Until recently, the 40mm grenade launcher was almost exclusively dominated by the M203. With the recent adoption of the Heckler & Koch M320 by the US Army, a look back at HK’s legacy 40mm systems is in order. First designed in the late 1950’s, the 40mm grenade system was a stopgap system to bridge the distance between grenades thrown by hand, and the employment of light mortars. Hand grenades are limited by the distance infantryman can throw the grenade, typically around 25 meters. A mortar is capable of dropping rounds as close as 60 meters from the firing position, but the weight of the system and ammunition present logistical and load bearing issues for light infantry. Clearly, a smaller and lighter weapon system was needed to bridge the gap.
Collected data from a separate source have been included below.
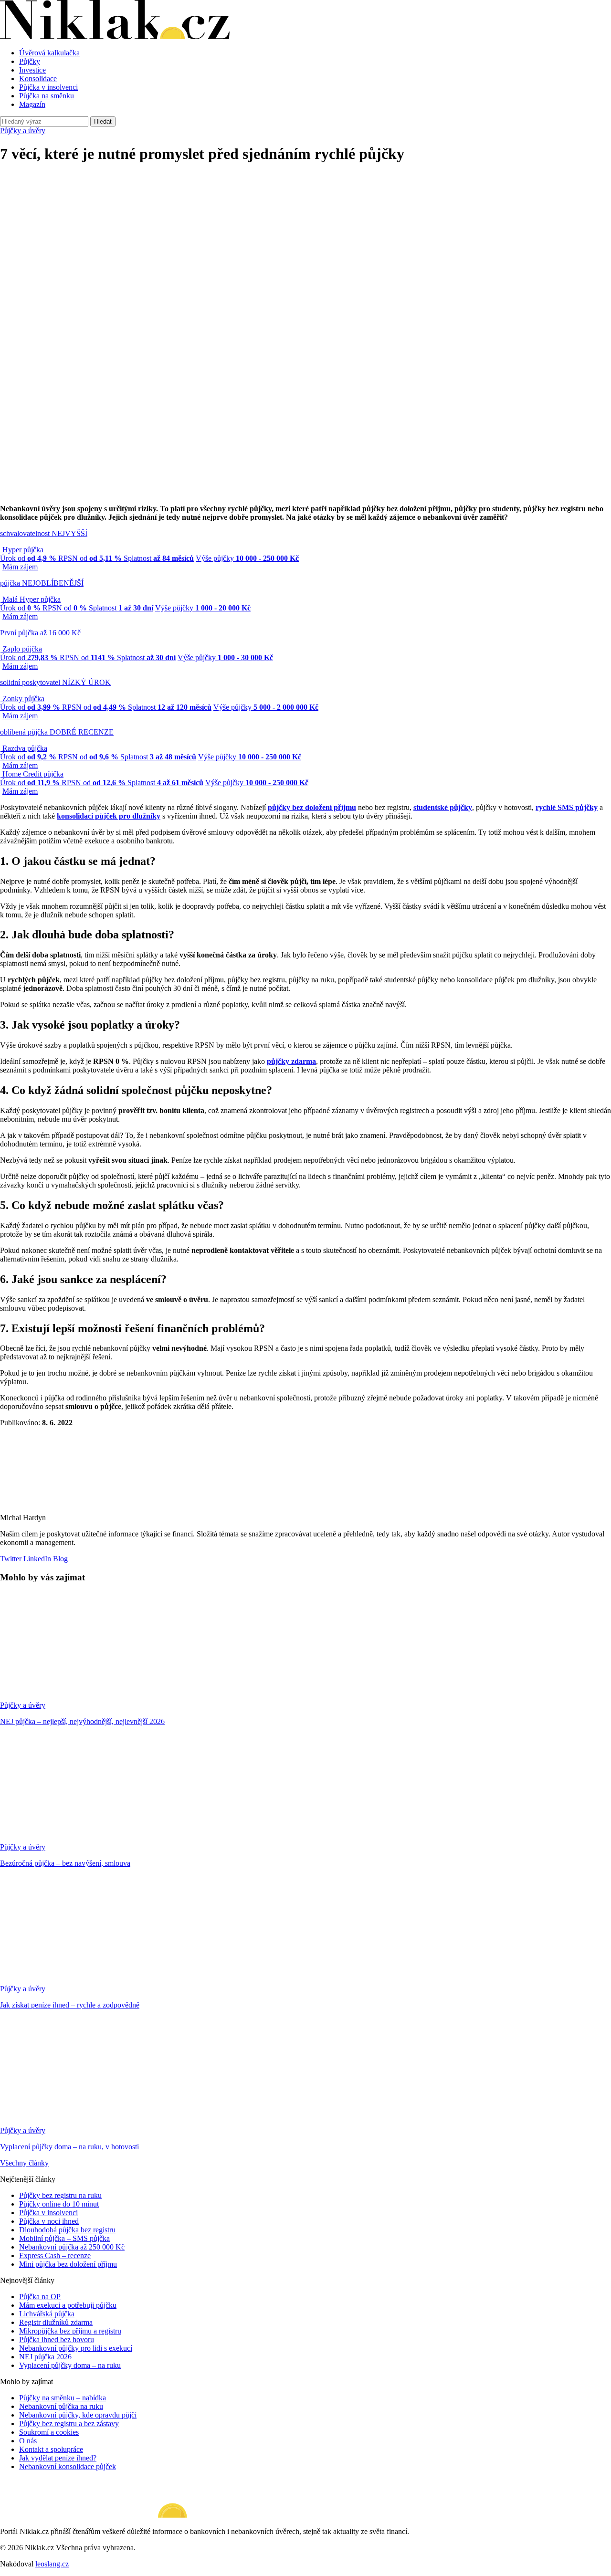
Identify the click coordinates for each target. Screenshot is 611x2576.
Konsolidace (38, 78)
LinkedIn (36, 1559)
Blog (59, 1559)
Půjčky (29, 61)
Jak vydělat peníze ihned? (57, 2458)
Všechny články (24, 2163)
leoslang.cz (52, 2564)
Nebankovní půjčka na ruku (61, 2406)
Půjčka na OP (40, 2296)
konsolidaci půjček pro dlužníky (108, 816)
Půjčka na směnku (46, 96)
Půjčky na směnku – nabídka (62, 2398)
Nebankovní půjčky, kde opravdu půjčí (78, 2415)
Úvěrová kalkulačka (49, 53)
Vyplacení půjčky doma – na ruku (70, 2365)
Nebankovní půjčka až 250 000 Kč (72, 2247)
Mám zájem (20, 567)
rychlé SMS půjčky (567, 807)
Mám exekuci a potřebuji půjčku (67, 2305)
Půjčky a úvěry (22, 130)
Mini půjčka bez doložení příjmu (68, 2264)
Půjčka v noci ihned (49, 2221)
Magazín (32, 104)
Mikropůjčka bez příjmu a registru (70, 2331)
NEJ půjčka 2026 (45, 2357)
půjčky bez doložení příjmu (312, 807)
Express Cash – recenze (55, 2255)
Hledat (103, 121)
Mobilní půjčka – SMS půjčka (64, 2238)
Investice (32, 70)
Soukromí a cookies (49, 2432)
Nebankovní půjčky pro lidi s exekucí (75, 2348)
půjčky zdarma (291, 1061)
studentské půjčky (442, 807)
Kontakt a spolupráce (51, 2449)
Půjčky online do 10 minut (59, 2204)
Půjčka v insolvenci (48, 87)
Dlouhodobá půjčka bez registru (67, 2230)
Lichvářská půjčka (46, 2314)
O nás (28, 2441)
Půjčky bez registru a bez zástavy (69, 2423)
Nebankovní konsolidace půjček (67, 2466)
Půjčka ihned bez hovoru (56, 2339)
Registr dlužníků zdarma (56, 2322)
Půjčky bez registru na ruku (60, 2195)
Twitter (10, 1559)
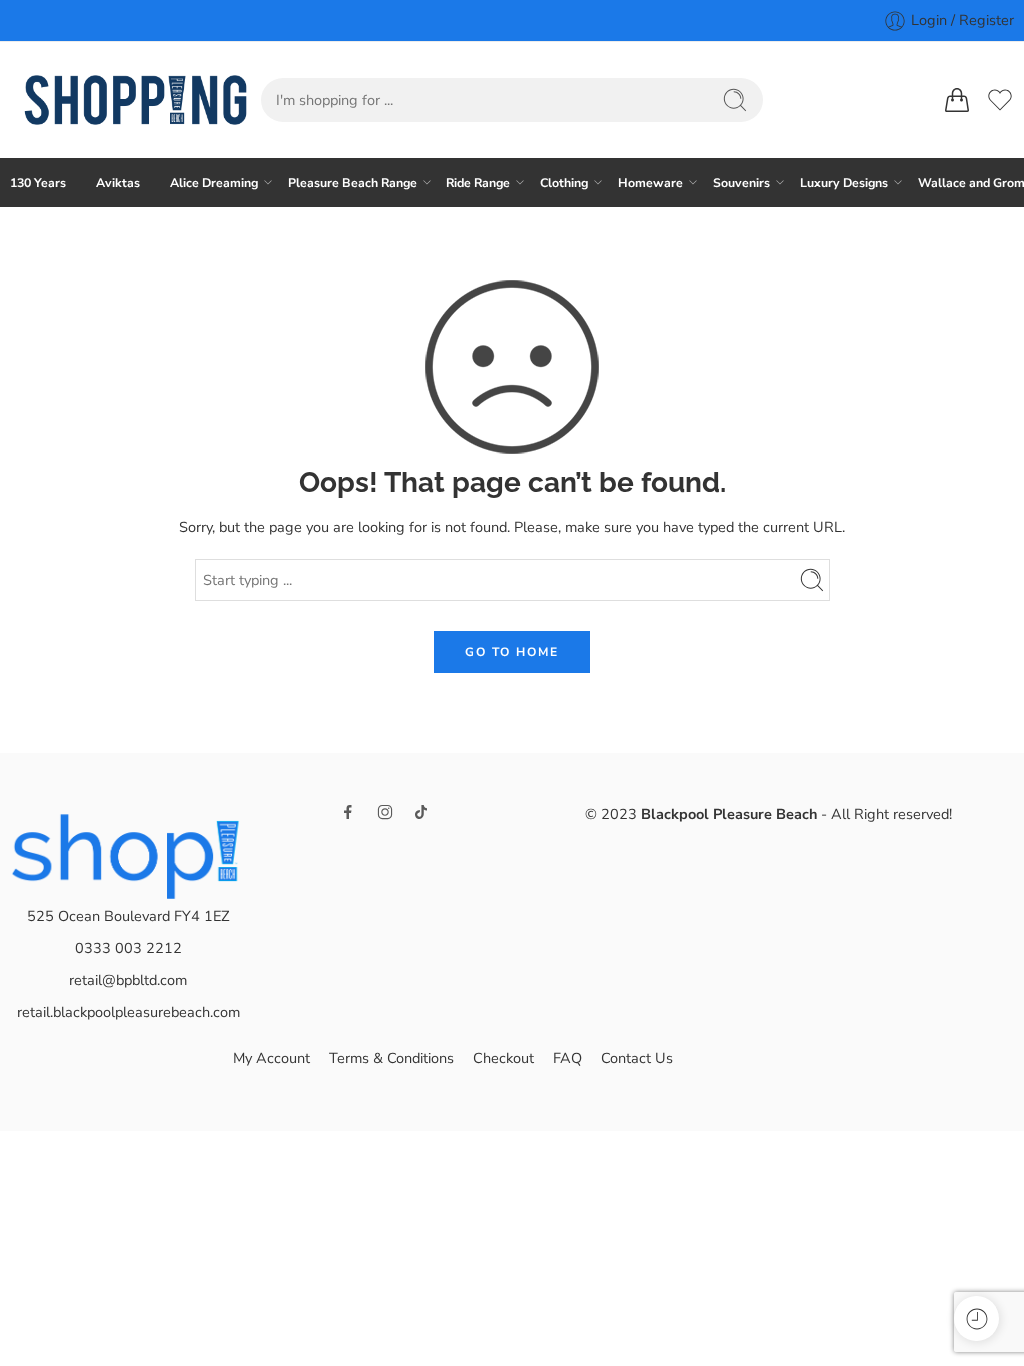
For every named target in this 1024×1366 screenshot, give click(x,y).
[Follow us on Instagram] (385, 812)
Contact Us (637, 1058)
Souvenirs (741, 182)
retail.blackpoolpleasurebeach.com (128, 1012)
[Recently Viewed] (976, 1318)
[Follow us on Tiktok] (421, 812)
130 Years (38, 182)
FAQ (567, 1058)
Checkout (503, 1058)
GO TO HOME (512, 652)
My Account (271, 1058)
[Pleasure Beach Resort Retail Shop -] (135, 100)
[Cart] (957, 100)
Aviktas (118, 182)
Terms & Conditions (391, 1058)
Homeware (650, 182)
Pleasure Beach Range (352, 182)
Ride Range (478, 182)
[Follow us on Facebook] (348, 812)
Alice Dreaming (214, 182)
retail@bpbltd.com (128, 980)
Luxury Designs (844, 182)
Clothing (564, 182)
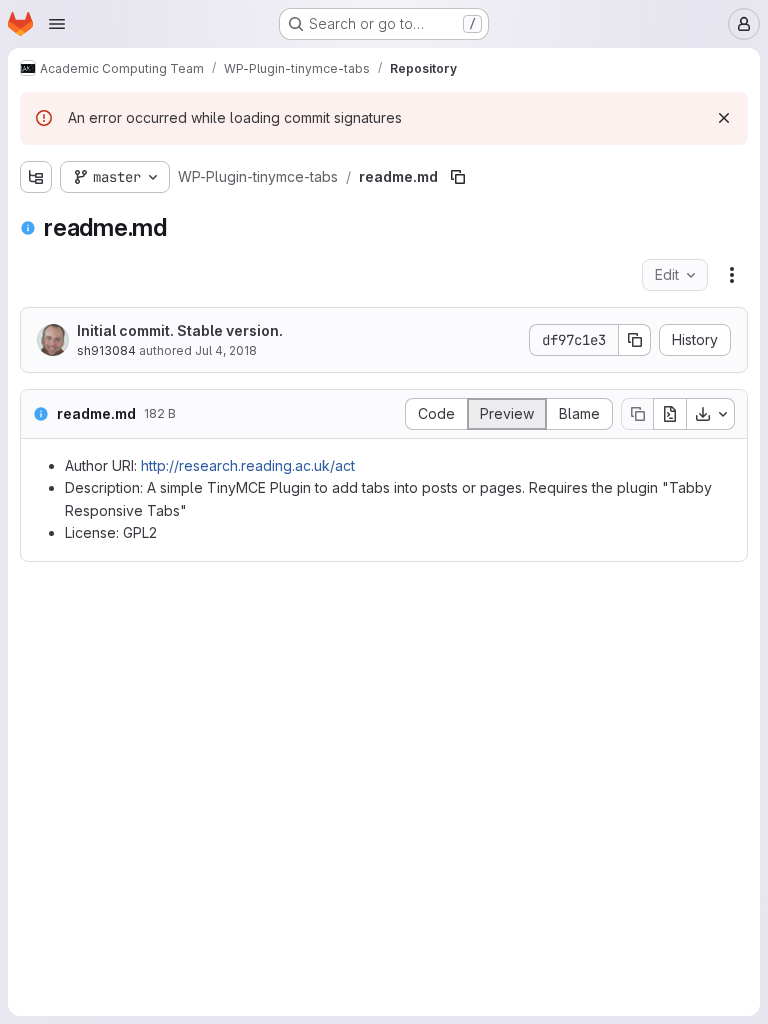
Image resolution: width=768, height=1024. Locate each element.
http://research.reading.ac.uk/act (248, 465)
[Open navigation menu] (57, 24)
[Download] (711, 414)
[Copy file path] (458, 177)
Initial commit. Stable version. (180, 330)
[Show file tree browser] (36, 177)
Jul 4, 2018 (226, 350)
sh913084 (106, 350)
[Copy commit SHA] (635, 340)
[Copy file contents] (637, 414)
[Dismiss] (724, 118)
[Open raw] (670, 414)
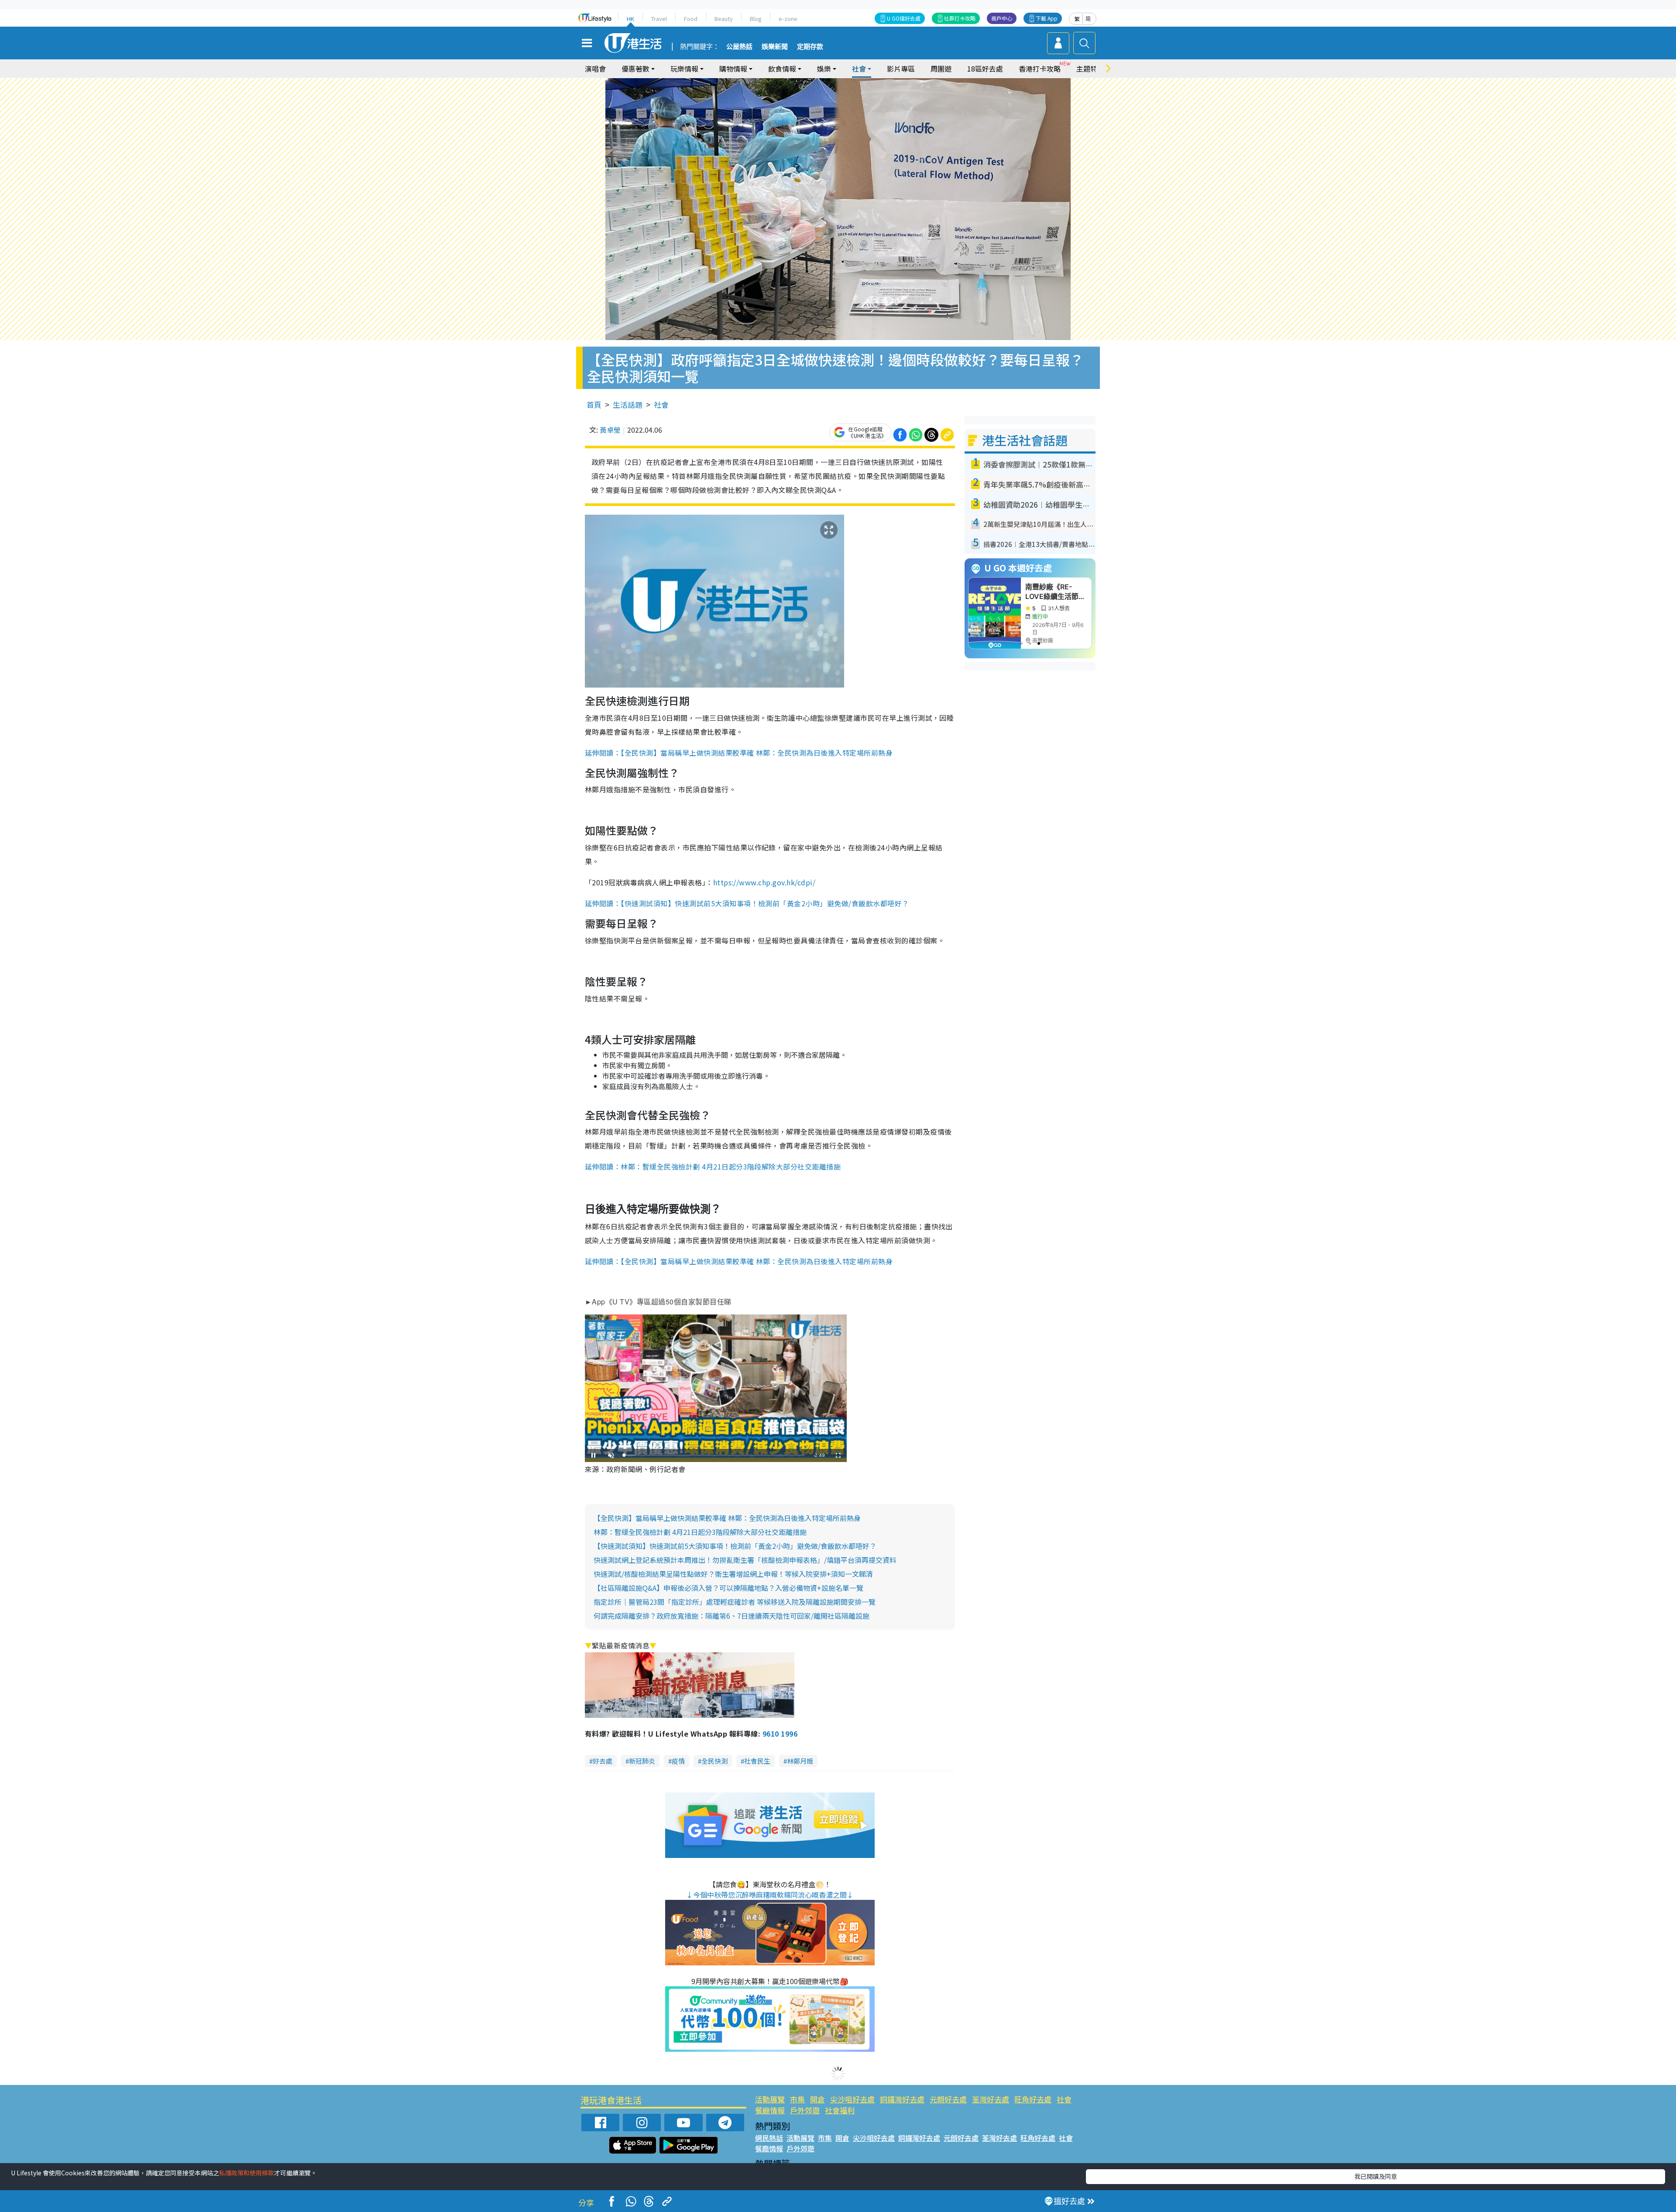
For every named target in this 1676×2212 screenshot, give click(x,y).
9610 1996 (779, 1733)
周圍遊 (941, 68)
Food (690, 18)
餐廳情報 (770, 2110)
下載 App (1047, 18)
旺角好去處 (1032, 2099)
Enter the 40mm grenade.
The HK69 grenade launcher is a standalone, single-shot, shoulder-fired, breech-loaded weapon. The receiver incorporates the barrel assembly, firing system, and trigger mechanism. Configured with a rifled barrel, the barrel is hinged at the front of the receiver and rotates upward and away from the receiver, much like an over/under shotgun. Like a shotgun, the oversized latch to the rear of the receiver and what appears to be the weapon’s hammer, are actually the barrel release mechanism. By pushing the barrel release latch to the rear, the barrel unlocks from the receiver, and springs open under spring tension. The system lacks an ejector because one is not needed; the additional engineering and weight were deemed unnecessary for a single-shot weapon. Instead, the barrel breech is cut to allow the user to pull the spent cartridge from the breech of the barrel. This design element has continued throughout the HK 40mm system design, and can still be seen within the current M320 design.
Weighing in at 5.75 pounds, the HK69 distinguished itself from the XM148 and the M203 in that it utilized a break action, similar to a shotgun. This design proved to be fruitful, and lived on as one of the most useful designs in 40mm systems. The M203 was limited to a round that is approximately 5.25 inches in length. If the round was any longer in length, the M203 receiver would interfere with the loading of the 40mm round in the M203 barrel. Not so with the HK69. Unlike the M203, the HK69 has no issue accepting oversized 40mm rounds. The barrel is not obstructed by the receiver, allowing the barrel to swing upward and away from the receiver. This design element has also continued to the present, and can be seen with slight variation within HK’s M320 weapon platform.